WORK TASK:
Below are some records; return each one exactly as written.

(Stored records)
☆ ☆ ☆ ☆ ☆

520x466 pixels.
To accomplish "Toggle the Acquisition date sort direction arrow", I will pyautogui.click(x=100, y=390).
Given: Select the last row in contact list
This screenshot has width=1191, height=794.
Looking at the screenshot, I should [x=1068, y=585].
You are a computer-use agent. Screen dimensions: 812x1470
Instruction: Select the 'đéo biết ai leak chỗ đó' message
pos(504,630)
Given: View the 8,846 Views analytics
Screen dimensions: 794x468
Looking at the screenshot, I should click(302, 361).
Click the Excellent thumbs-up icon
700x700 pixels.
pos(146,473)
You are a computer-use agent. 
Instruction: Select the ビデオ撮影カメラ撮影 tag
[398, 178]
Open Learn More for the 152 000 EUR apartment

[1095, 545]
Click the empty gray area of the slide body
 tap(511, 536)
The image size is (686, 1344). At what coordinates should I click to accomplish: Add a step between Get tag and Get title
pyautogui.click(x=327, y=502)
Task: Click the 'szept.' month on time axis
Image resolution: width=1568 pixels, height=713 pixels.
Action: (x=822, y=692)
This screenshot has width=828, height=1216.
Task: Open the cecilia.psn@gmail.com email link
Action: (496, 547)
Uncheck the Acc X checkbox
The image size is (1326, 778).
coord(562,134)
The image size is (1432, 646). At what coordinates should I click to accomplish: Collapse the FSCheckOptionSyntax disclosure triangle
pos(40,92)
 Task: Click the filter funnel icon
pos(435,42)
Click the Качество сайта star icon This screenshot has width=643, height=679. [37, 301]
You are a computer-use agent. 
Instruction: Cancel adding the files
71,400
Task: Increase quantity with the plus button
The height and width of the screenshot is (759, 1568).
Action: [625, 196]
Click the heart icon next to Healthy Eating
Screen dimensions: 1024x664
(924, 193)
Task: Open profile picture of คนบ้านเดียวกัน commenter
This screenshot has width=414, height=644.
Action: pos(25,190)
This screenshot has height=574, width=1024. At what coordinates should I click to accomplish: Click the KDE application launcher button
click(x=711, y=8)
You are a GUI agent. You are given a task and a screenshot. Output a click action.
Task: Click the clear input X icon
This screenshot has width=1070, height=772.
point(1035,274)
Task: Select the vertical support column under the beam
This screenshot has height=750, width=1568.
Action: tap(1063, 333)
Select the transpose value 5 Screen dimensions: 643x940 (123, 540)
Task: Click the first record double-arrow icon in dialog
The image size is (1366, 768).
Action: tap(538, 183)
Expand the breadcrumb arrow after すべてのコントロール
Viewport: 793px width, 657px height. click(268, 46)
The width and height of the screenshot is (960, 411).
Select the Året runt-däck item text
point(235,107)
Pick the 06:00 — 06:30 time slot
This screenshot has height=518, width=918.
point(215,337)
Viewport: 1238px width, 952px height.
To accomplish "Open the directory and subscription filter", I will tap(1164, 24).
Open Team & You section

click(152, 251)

☆ ☆ ☆ ☆ ☆

THE COMPLETED TASK:
520x466 pixels.
To accomplish "Toggle the Acquisition date sort direction arrow", I will pyautogui.click(x=100, y=390).
Given: Select the last row in contact list
This screenshot has width=1191, height=794.
Looking at the screenshot, I should [x=1068, y=585].
You are a computer-use agent. Screen dimensions: 812x1470
Instruction: Select the 'đéo biết ai leak chỗ đó' message
pos(504,630)
Given: View the 8,846 Views analytics
Screen dimensions: 794x468
Looking at the screenshot, I should click(302, 361).
Click the Excellent thumbs-up icon
700x700 pixels.
pos(146,473)
You are a computer-use agent. 
Instruction: Select the ビデオ撮影カメラ撮影 tag
[398, 178]
Open Learn More for the 152 000 EUR apartment

[1095, 545]
Click the empty gray area of the slide body
 tap(511, 536)
The image size is (686, 1344). At what coordinates should I click to accomplish: Add a step between Get tag and Get title
pyautogui.click(x=327, y=502)
Task: Click the 'szept.' month on time axis
Image resolution: width=1568 pixels, height=713 pixels.
Action: (x=822, y=692)
This screenshot has width=828, height=1216.
Task: Open the cecilia.psn@gmail.com email link
Action: (496, 547)
Uncheck the Acc X checkbox
The image size is (1326, 778).
coord(562,134)
The image size is (1432, 646). At what coordinates should I click to accomplish: Collapse the FSCheckOptionSyntax disclosure triangle
pos(40,92)
 Task: Click the filter funnel icon
pos(435,42)
Click the Качество сайта star icon This screenshot has width=643, height=679. [37, 301]
You are a computer-use agent. 
Instruction: Cancel adding the files
71,400
Task: Increase quantity with the plus button
The height and width of the screenshot is (759, 1568).
Action: [625, 196]
Click the heart icon next to Healthy Eating
Screen dimensions: 1024x664
(924, 193)
Task: Open profile picture of คนบ้านเดียวกัน commenter
This screenshot has width=414, height=644.
Action: pos(25,190)
This screenshot has height=574, width=1024. At what coordinates should I click to accomplish: Click the KDE application launcher button
click(x=711, y=8)
You are a GUI agent. You are given a task and a screenshot. Output a click action.
Task: Click the clear input X icon
This screenshot has width=1070, height=772.
point(1035,274)
Task: Select the vertical support column under the beam
This screenshot has height=750, width=1568.
Action: tap(1063, 333)
Select the transpose value 5 Screen dimensions: 643x940 (123, 540)
Task: Click the first record double-arrow icon in dialog
The image size is (1366, 768).
Action: tap(538, 183)
Expand the breadcrumb arrow after すべてのコントロール
Viewport: 793px width, 657px height. click(268, 46)
The width and height of the screenshot is (960, 411).
Select the Året runt-däck item text
point(235,107)
Pick the 06:00 — 06:30 time slot
This screenshot has height=518, width=918.
point(215,337)
Viewport: 1238px width, 952px height.
To accomplish "Open the directory and subscription filter", I will tap(1164, 24).
Open Team & You section

click(152, 251)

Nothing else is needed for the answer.